I don’t talk to people—neither Italians nor NYU students. I don’t have any real friends yet—the only person I’ve actually hung out with more than once is twenty-seven years my senior and has told me that I’m very exciting (in Italian this means sexually exciting…I don’t know if this friendship is going to work out). At home, when I’m not sleeping, I stay in a study room where no one else works. I go on long walks and to bars alone.
People don’t remember me. I was talking to a guy who was in my Italian class for two weeks this semester, but then transferred out. During the conversation he asked me what Italian class I was in. He didn’t remember that we had shared a class. He said, “Oh, well, I guess you’re quiet.”
I’m making myself sound like a sociopath here. I mean…I am, a little. But like Botton I’m also just falling into a certain loneliness, the sort you can lose yourself in when in a foreign place. It’s almost peaceful, being ignored and invisible.
But Florence isn’t really the ideal place for this kind of hiding. I feel a bit like Waldo here. Even though you might not see me at first, I’m still wearing a bright red and white striped shirt and a matching hat. I’m pretty obvious.
One: Half of the people here aren’t Italian. Florence is full of tourists. Everywhere. I live in the middle of the historical city center; it’s swarming with Americans and Germans and Japanese. It’s hard to hide when everyone suspects you of being an intruder. I look pretty Irish. I don’t speak Italian very well. I don’t belong. They know.

——————

WHAT IS EXPECTED | Write out the passage on solitude in Florence word for word, everything from "I’m making myself" down to "belong. They know.". The data plays no part in this exercise.

EXTRACTED RECORDS |
——————

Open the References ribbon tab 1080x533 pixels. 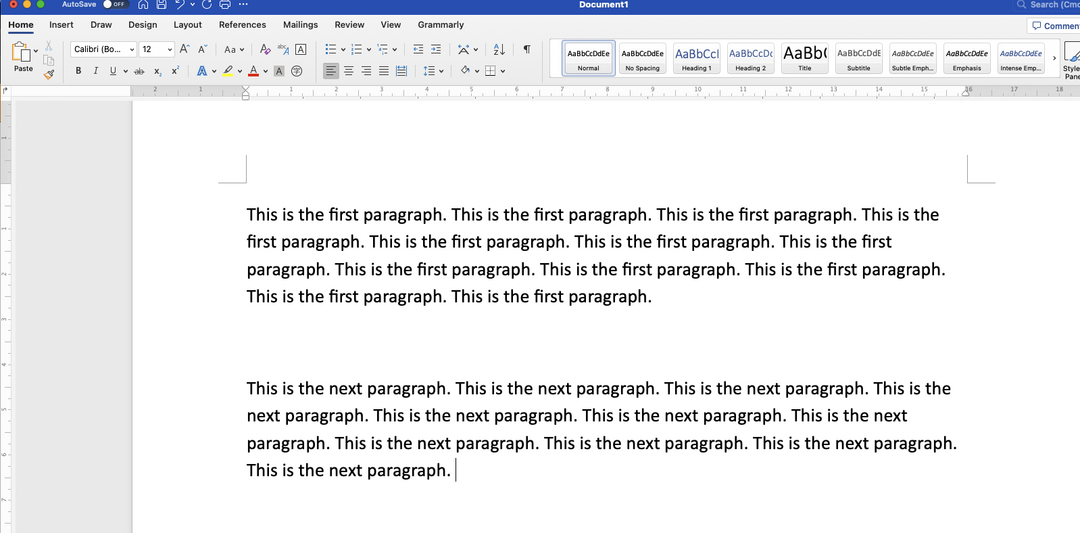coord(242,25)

——————

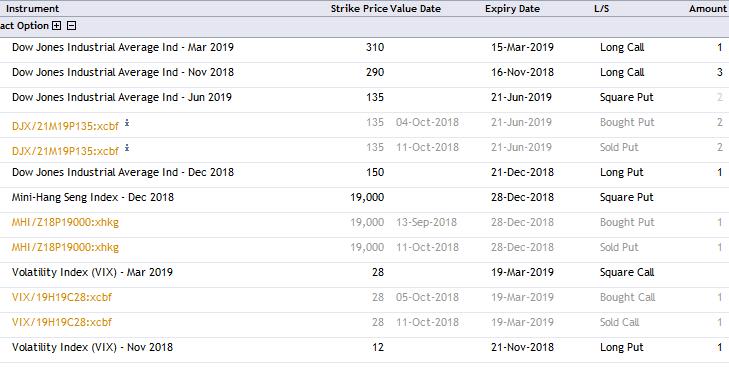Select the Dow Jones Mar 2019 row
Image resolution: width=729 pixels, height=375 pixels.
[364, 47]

——————

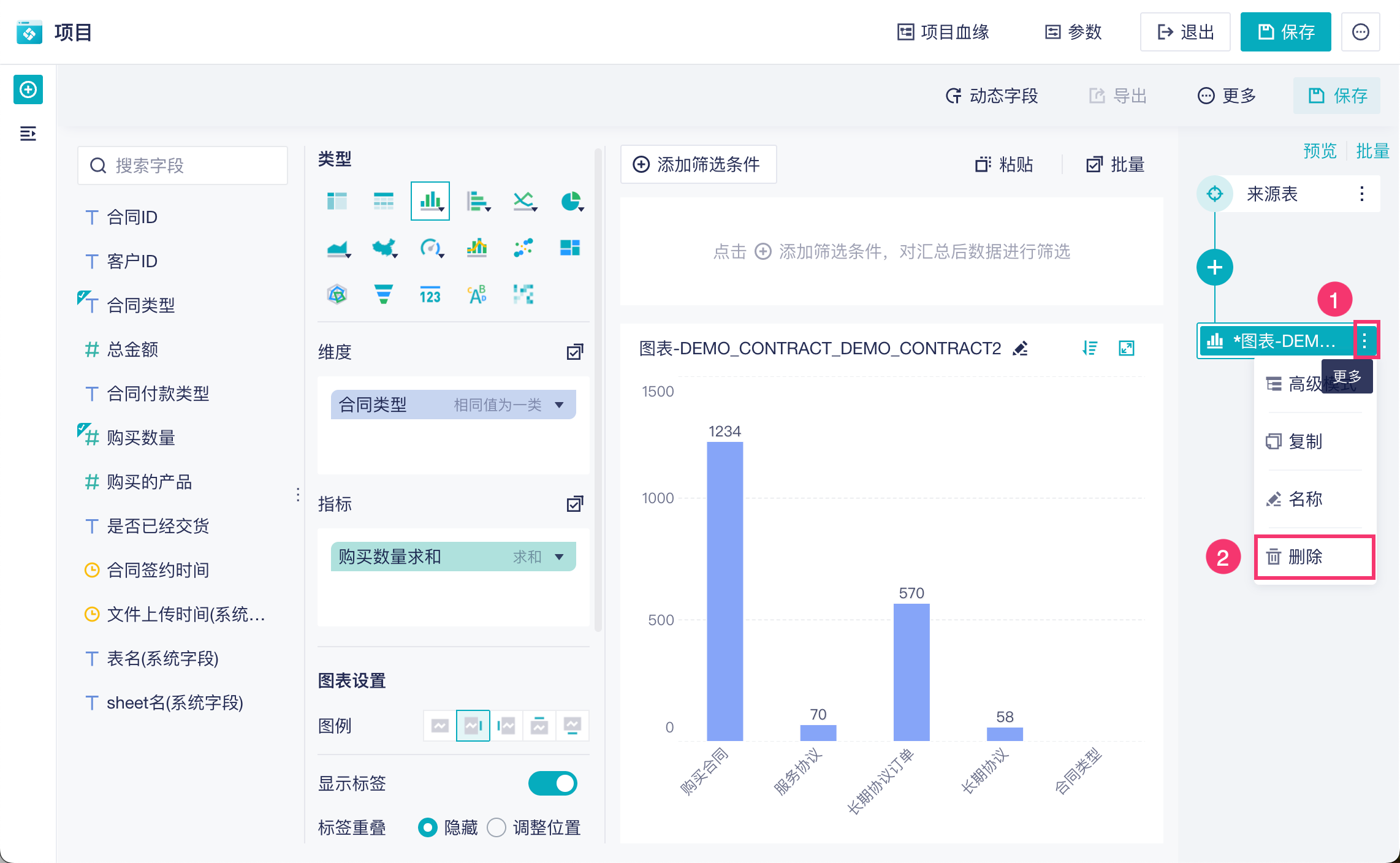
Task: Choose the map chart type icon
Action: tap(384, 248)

——————

COMPLETED EXERCISE |
I’m making myself sound like a sociopath here. I mean…I am, a little. But like Botton I’m also just falling into a certain loneliness, the sort you can lose yourself in when in a foreign place. It’s almost peaceful, being ignored and invisible.
But Florence isn’t really the ideal place for this kind of hiding. I feel a bit like Waldo here. Even though you might not see me at first, I’m still wearing a bright red and white striped shirt and a matching hat. I’m pretty obvious.
One: Half of the people here aren’t Italian. Florence is full of tourists. Everywhere. I live in the middle of the historical city center; it’s swarming with Americans and Germans and Japanese. It’s hard to hide when everyone suspects you of being an intruder. I look pretty Irish. I don’t speak Italian very well. I don’t belong. They know.